*Your task*:
From the data below, return only the lines from the one with "Where should I" through the one with "Image resolution: width=820", exact and inclusive, with pictures left out.

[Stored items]
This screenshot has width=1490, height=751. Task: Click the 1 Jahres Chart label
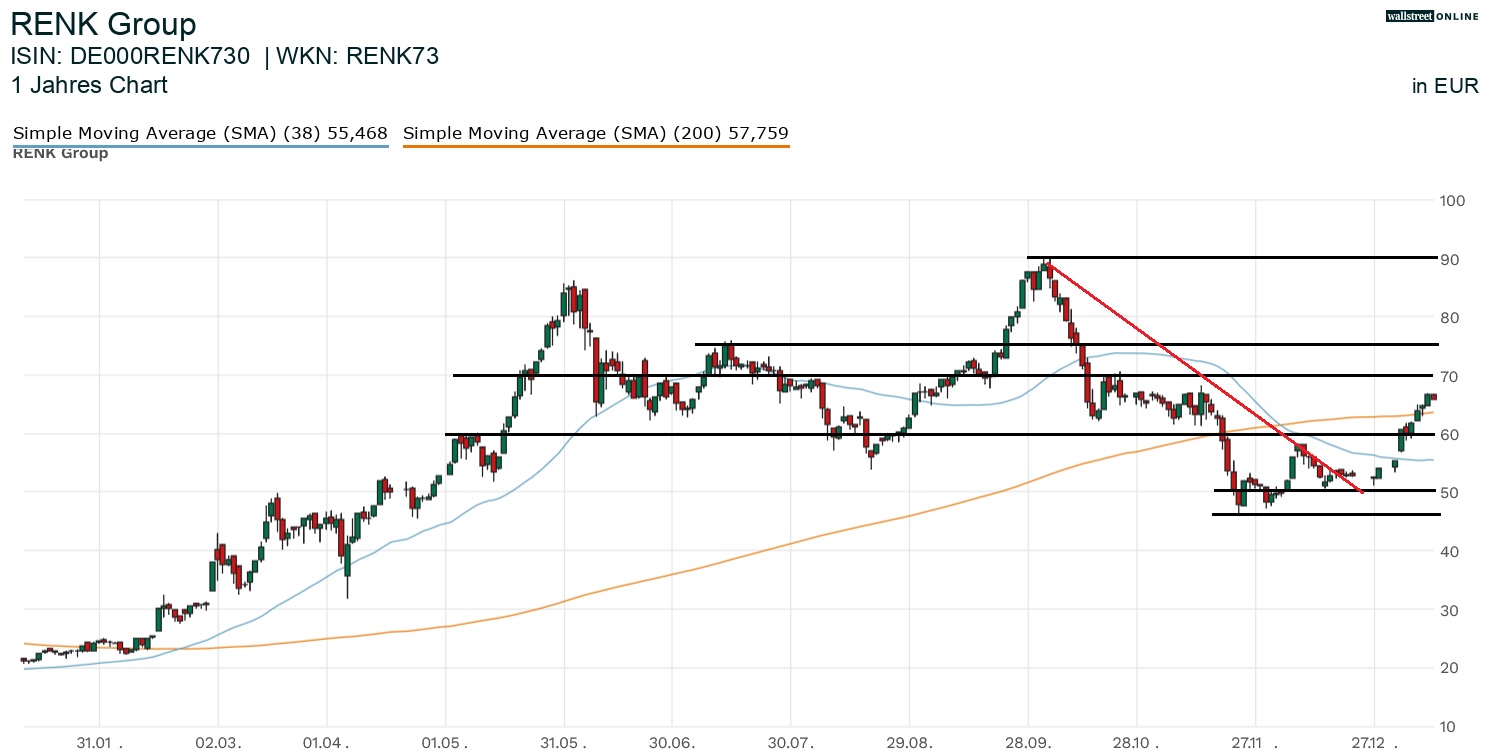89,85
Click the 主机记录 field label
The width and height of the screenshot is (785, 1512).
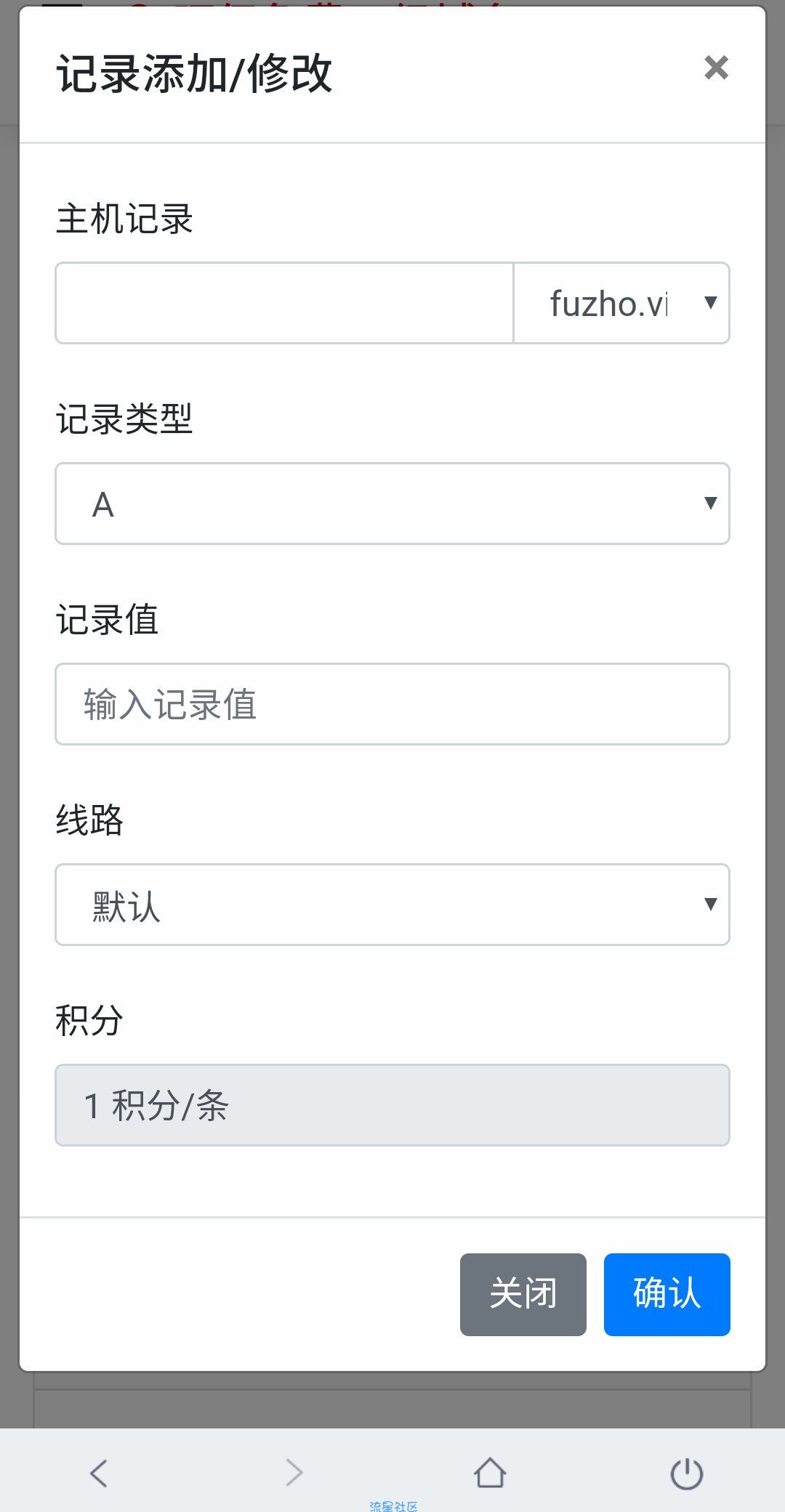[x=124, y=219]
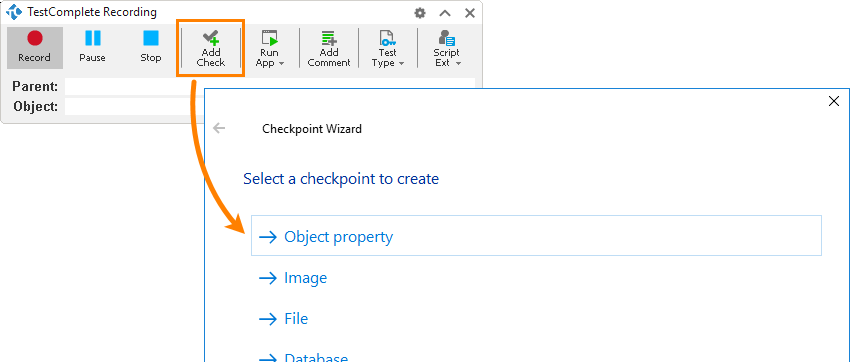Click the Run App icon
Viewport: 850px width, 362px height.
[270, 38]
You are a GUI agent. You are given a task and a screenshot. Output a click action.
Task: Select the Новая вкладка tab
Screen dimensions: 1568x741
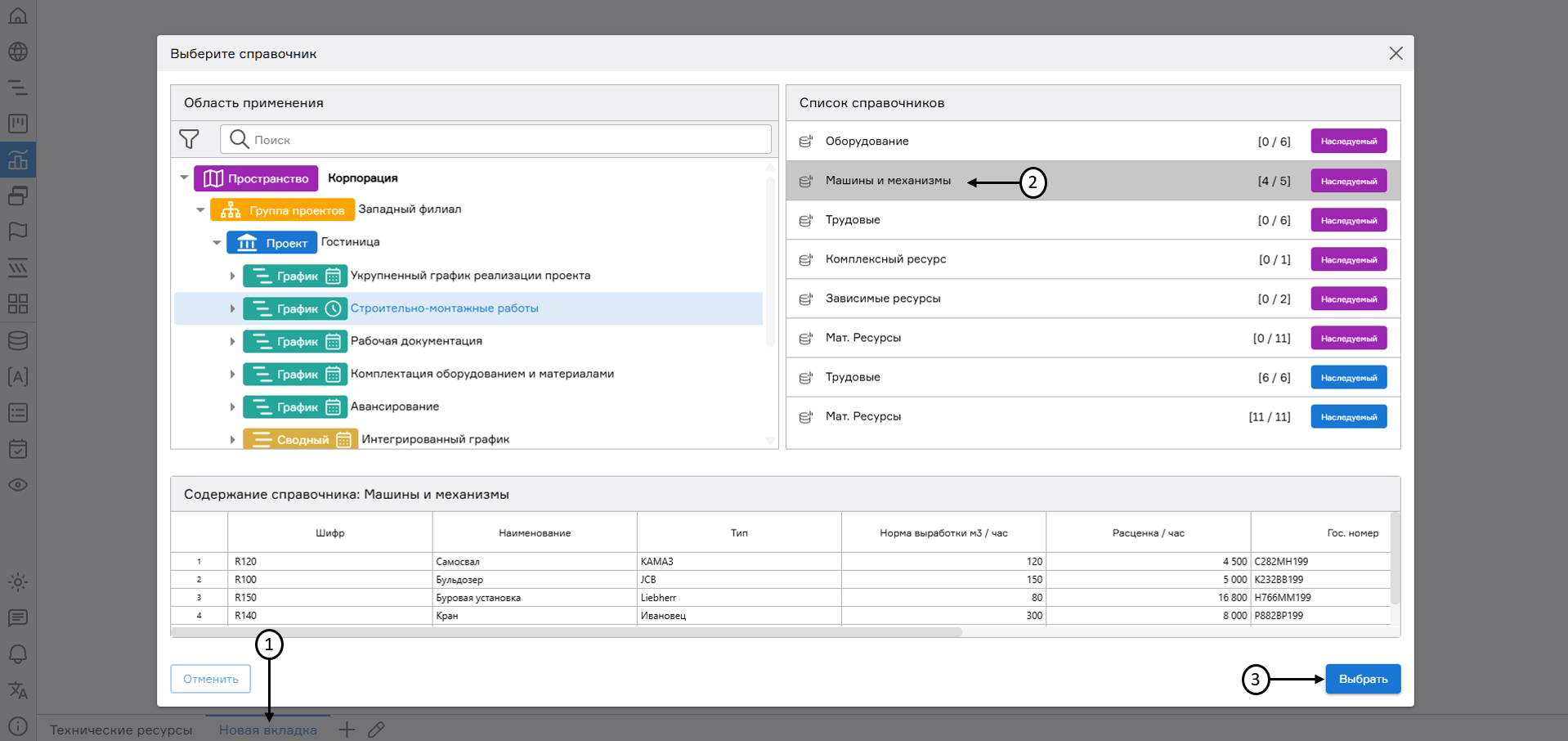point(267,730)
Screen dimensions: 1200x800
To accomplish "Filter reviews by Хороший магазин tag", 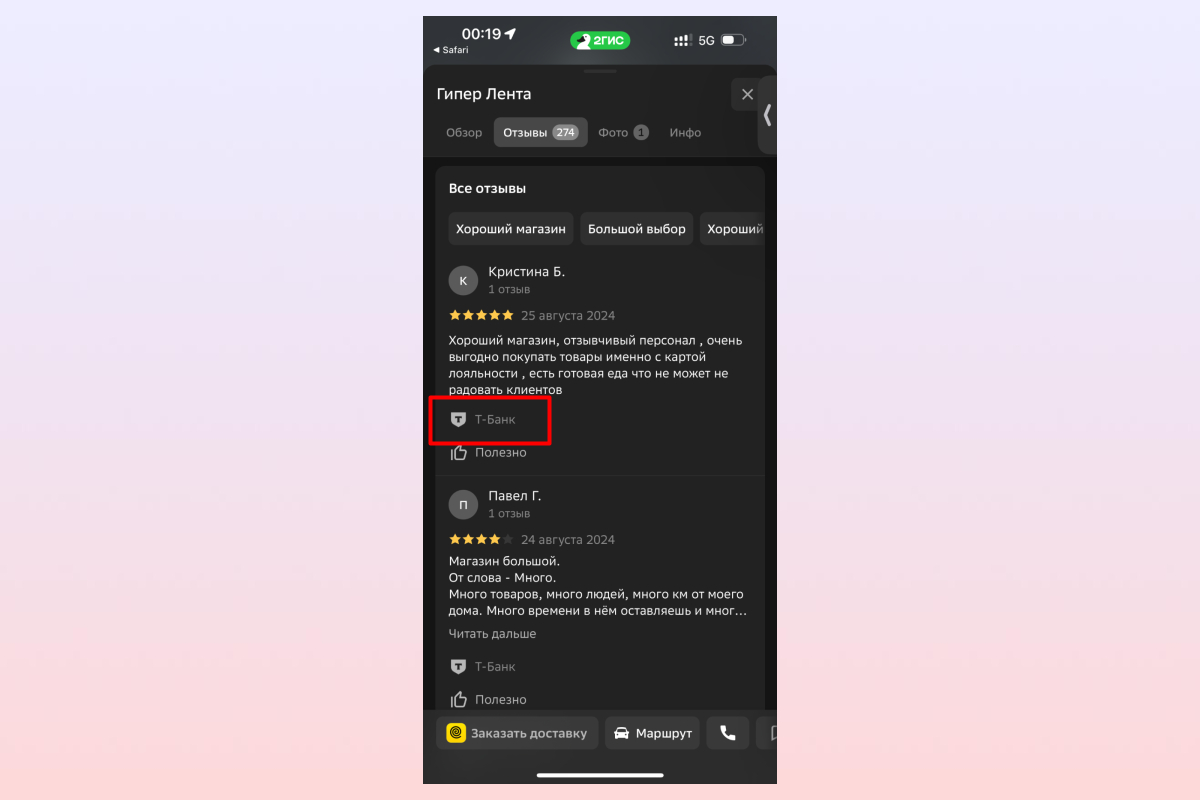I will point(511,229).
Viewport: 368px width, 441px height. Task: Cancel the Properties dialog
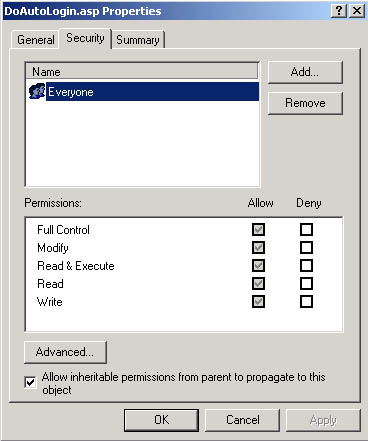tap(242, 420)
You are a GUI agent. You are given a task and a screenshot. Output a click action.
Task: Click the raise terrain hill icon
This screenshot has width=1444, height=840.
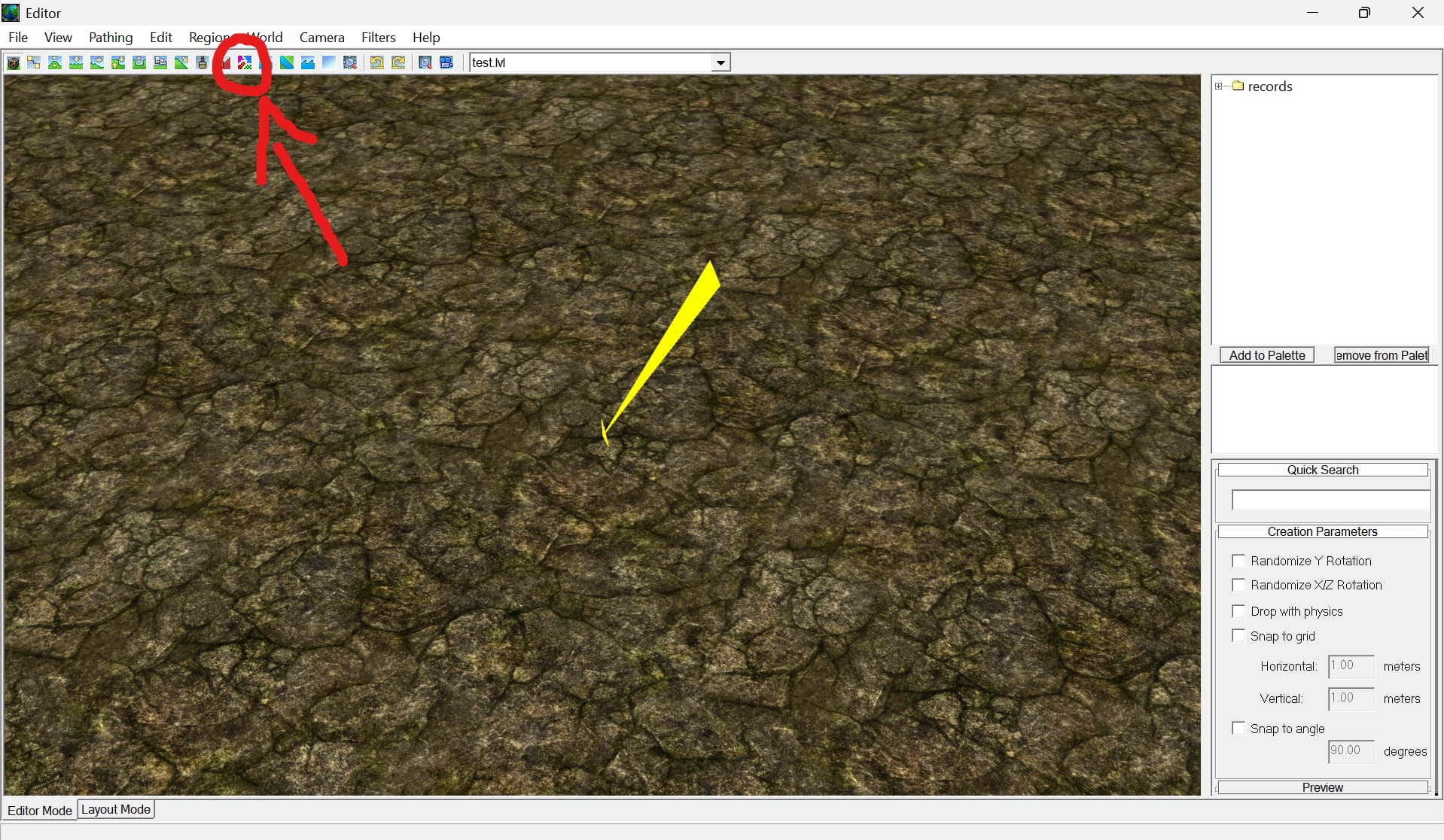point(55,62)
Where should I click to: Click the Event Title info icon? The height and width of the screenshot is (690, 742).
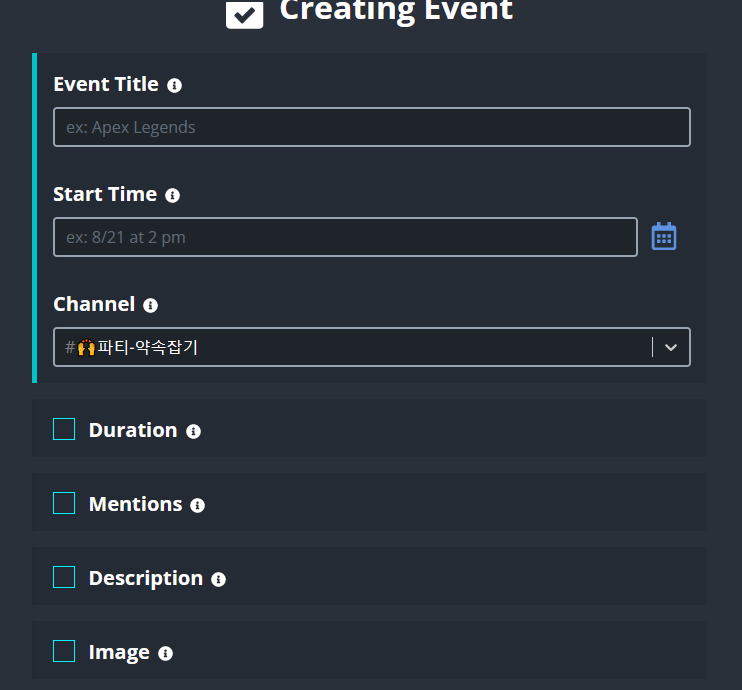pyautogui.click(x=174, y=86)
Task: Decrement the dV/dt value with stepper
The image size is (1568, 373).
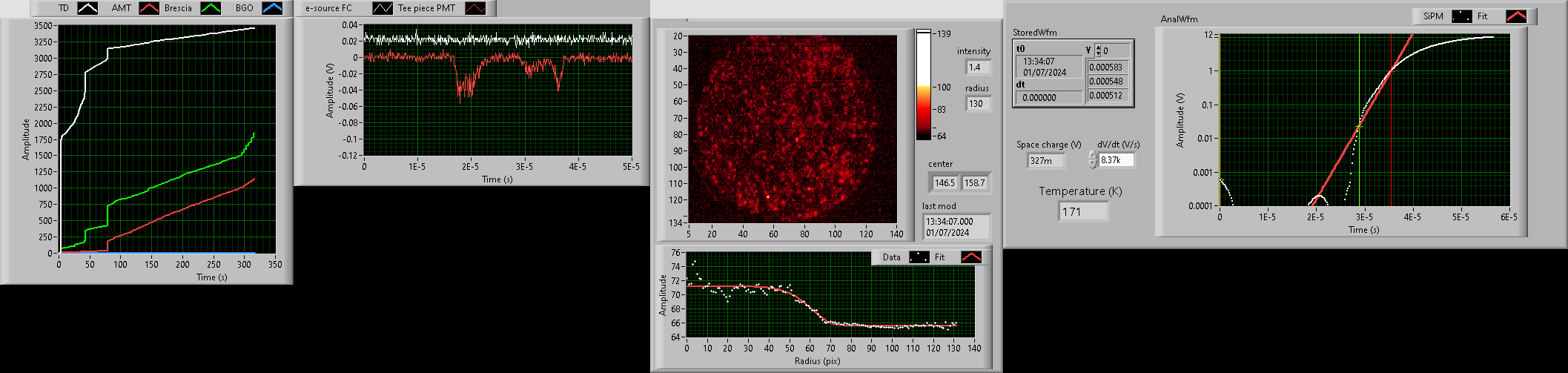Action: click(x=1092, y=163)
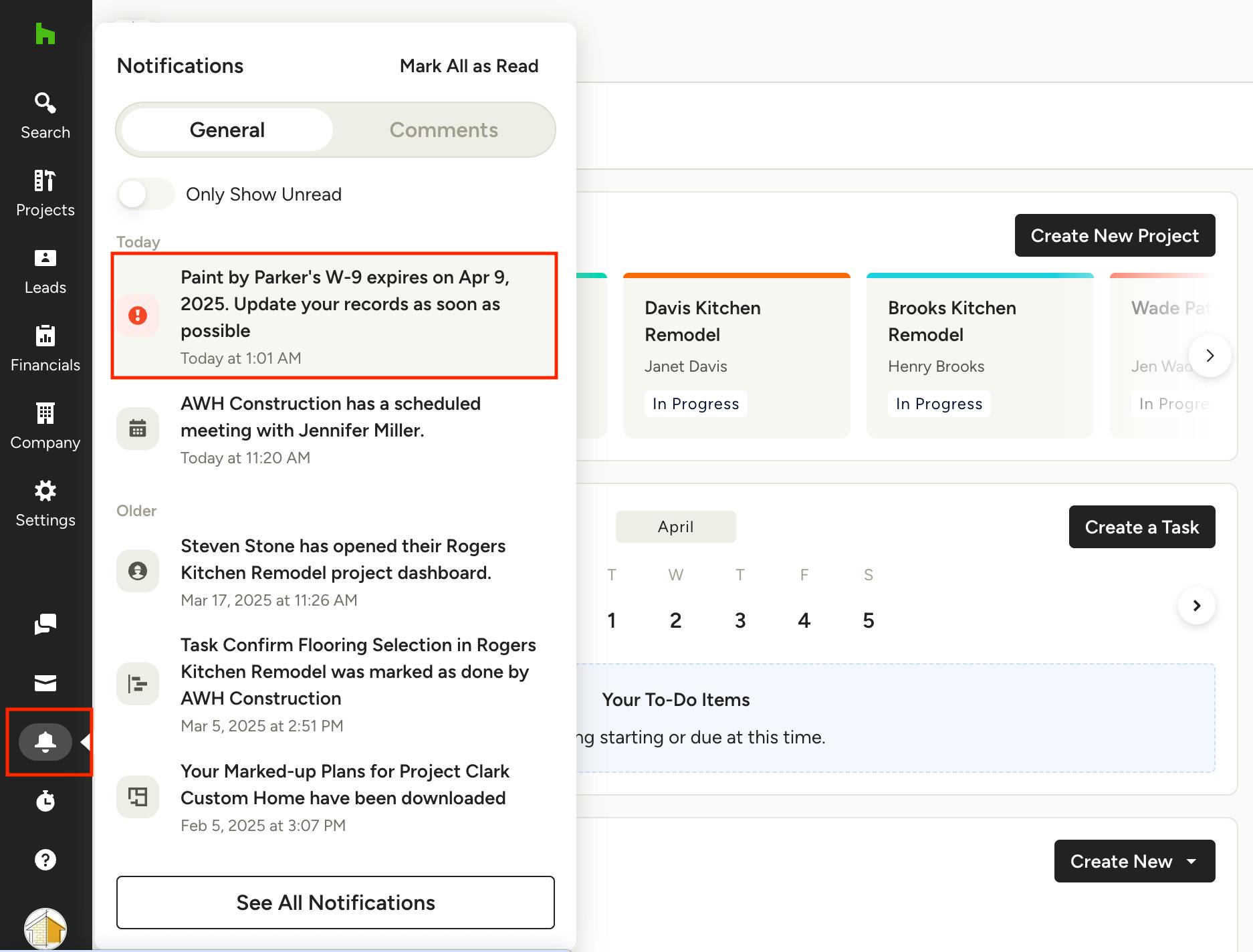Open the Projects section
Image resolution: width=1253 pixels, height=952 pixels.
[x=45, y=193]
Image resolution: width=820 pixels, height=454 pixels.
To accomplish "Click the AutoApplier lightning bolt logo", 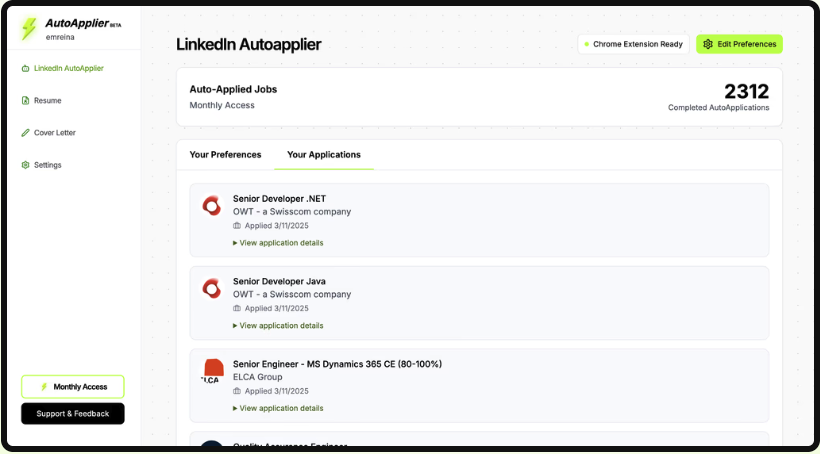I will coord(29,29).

*Your response*:
Where should I click to: Click the Event Title info icon? The height and width of the screenshot is (690, 742).
pyautogui.click(x=174, y=86)
Task: Decrement the dV/dt value with stepper
The image size is (1568, 373).
Action: click(x=1092, y=163)
Open the Projects section
Image resolution: width=1253 pixels, height=952 pixels.
[x=45, y=193]
Image resolution: width=820 pixels, height=454 pixels.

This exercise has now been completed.